I fear that too many young whites with bright prospects have no really serious intention of redressing the growing inequities which the neoliberal world that employs them is spawning, not just between themselves and poor blacks on the Southside but, these days, between blacks and blacks, and women and women, let alone between cool young whites like themselves and the declasse, lumpy white and Latino workers all around them.
Not that my young friends defend wholeheartedly the system in which they're prospering. To their credit, it makes them uncomfortable. But they grasp at mostly symbolic gestures of a politics of moral posturing that relieves racial and class guilt and steadies their moral self-regard with smallish contributions to Obama, an Ivy alum whom they trust to help those people on the Southside without dragging them too deeply into it; without reconfiguring how we charter our corporations and re-construe the private and public investments that employ upscale young whites and well-behaved non-whites; and certainly without redistributing their own bright prospects and future prerogatives and second homes.

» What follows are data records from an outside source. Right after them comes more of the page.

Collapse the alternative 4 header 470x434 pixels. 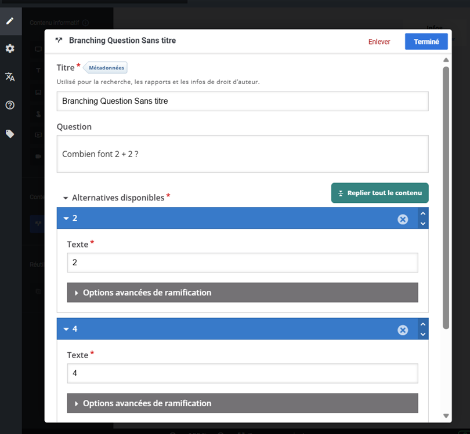pos(66,329)
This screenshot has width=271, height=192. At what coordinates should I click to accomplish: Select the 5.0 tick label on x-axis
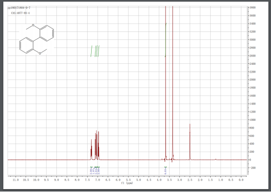(x=139, y=180)
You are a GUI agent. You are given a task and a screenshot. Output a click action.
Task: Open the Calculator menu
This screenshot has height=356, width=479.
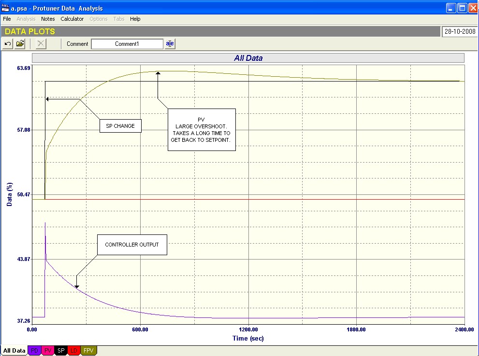[72, 19]
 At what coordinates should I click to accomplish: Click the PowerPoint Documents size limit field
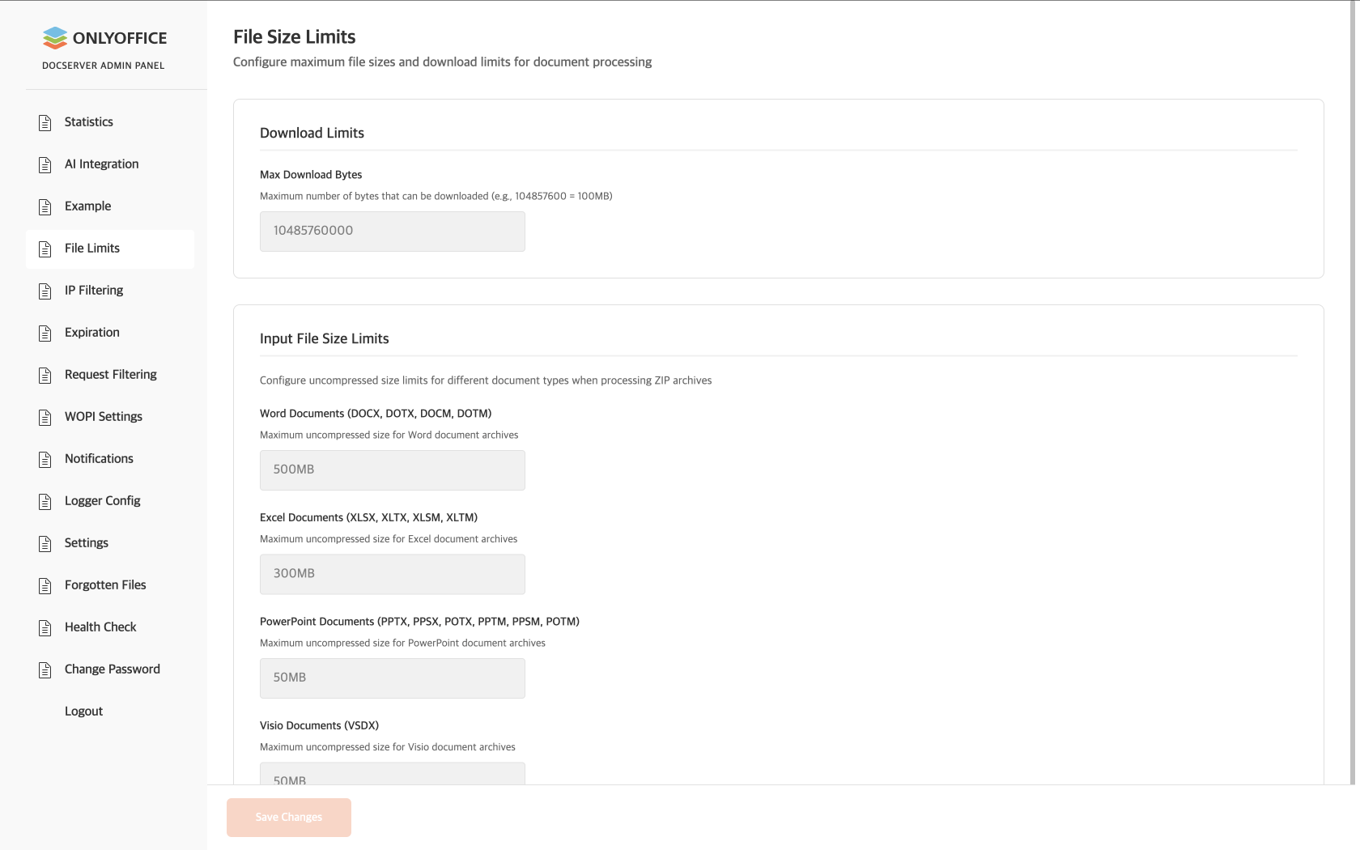[392, 678]
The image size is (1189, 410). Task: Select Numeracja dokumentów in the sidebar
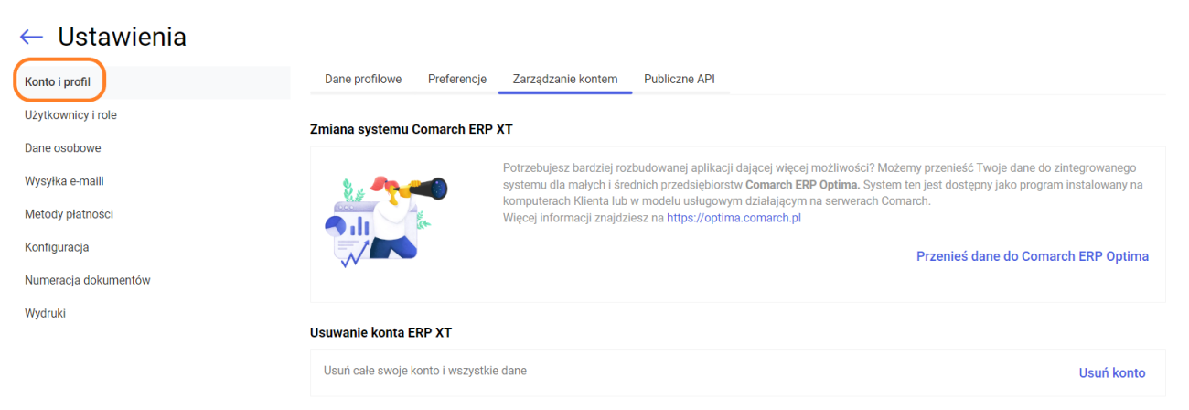coord(87,280)
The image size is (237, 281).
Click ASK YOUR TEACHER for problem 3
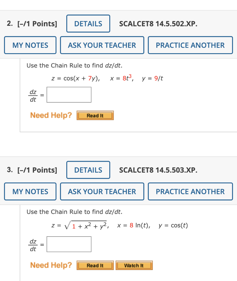click(102, 191)
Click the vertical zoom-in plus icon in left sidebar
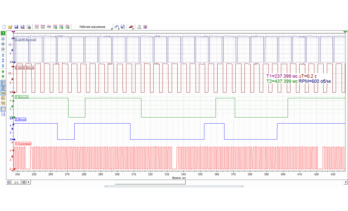This screenshot has height=211, width=348. pyautogui.click(x=3, y=49)
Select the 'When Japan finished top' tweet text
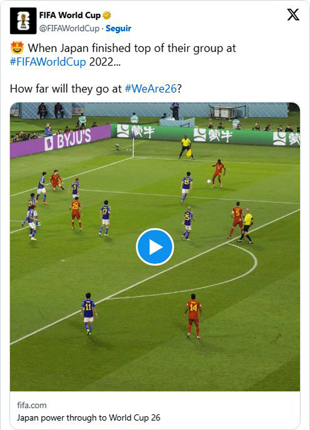This screenshot has width=310, height=430. 123,55
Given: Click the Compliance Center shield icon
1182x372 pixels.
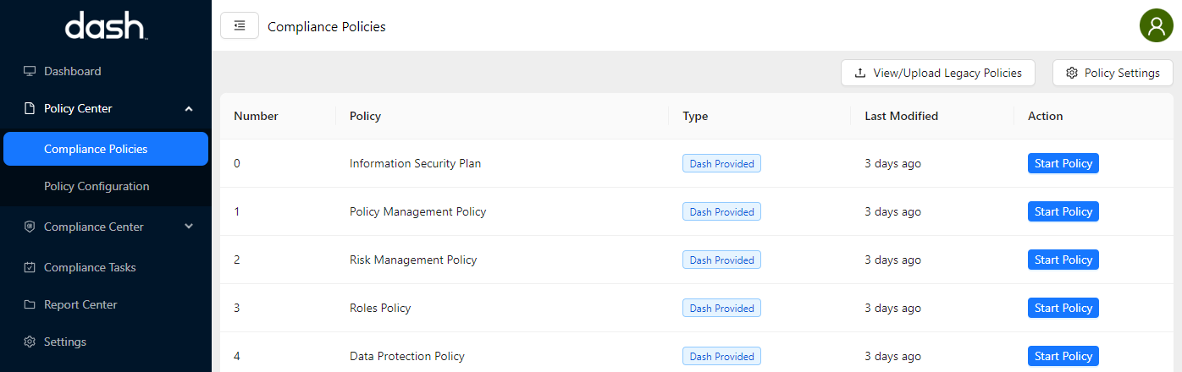Looking at the screenshot, I should (30, 227).
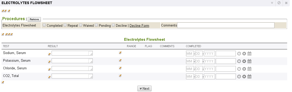Collapse the Electrolytes Flowsheet panel chevron

[x=272, y=3]
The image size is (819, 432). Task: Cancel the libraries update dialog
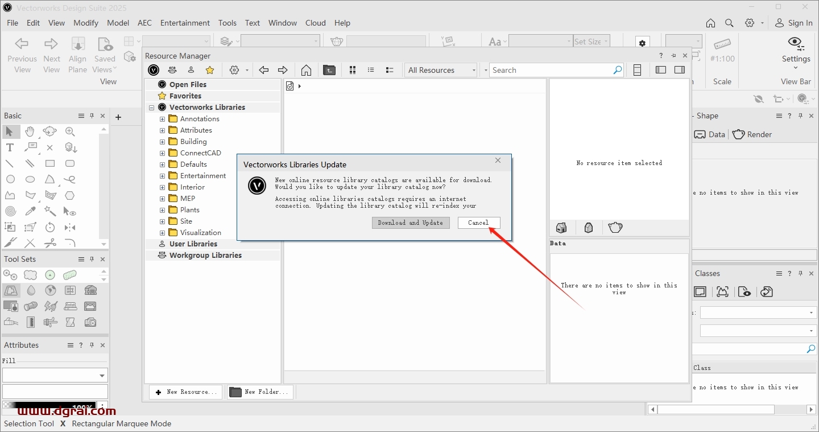(x=478, y=223)
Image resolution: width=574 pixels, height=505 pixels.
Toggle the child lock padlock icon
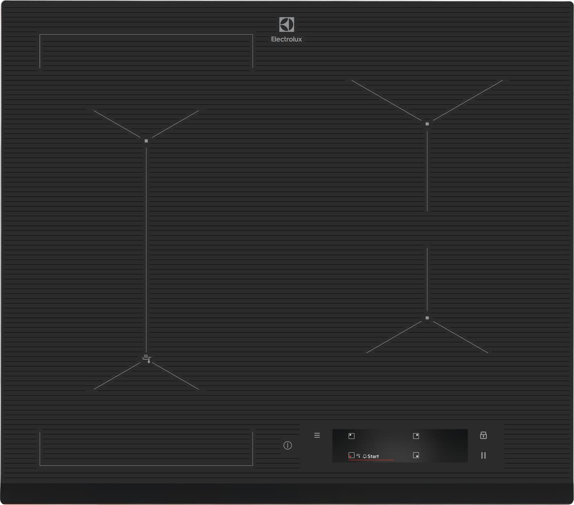[483, 436]
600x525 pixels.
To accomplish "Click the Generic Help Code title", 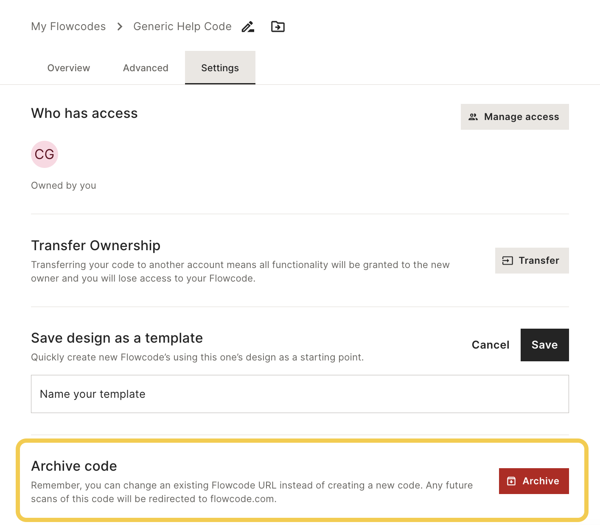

This is initially what made me cringe when I considered Obama as a serious candidate. There were so many elites that fell in love with him and his message of unity, but continued to work as corporate lawyers or high-powered consultants. It's a consistent problem among the left -- and probably one that gave victory to the right for so long -- liberal elites are all well and interested in caring about class issues in theory, but they also don't want to make real sacrifices for social change.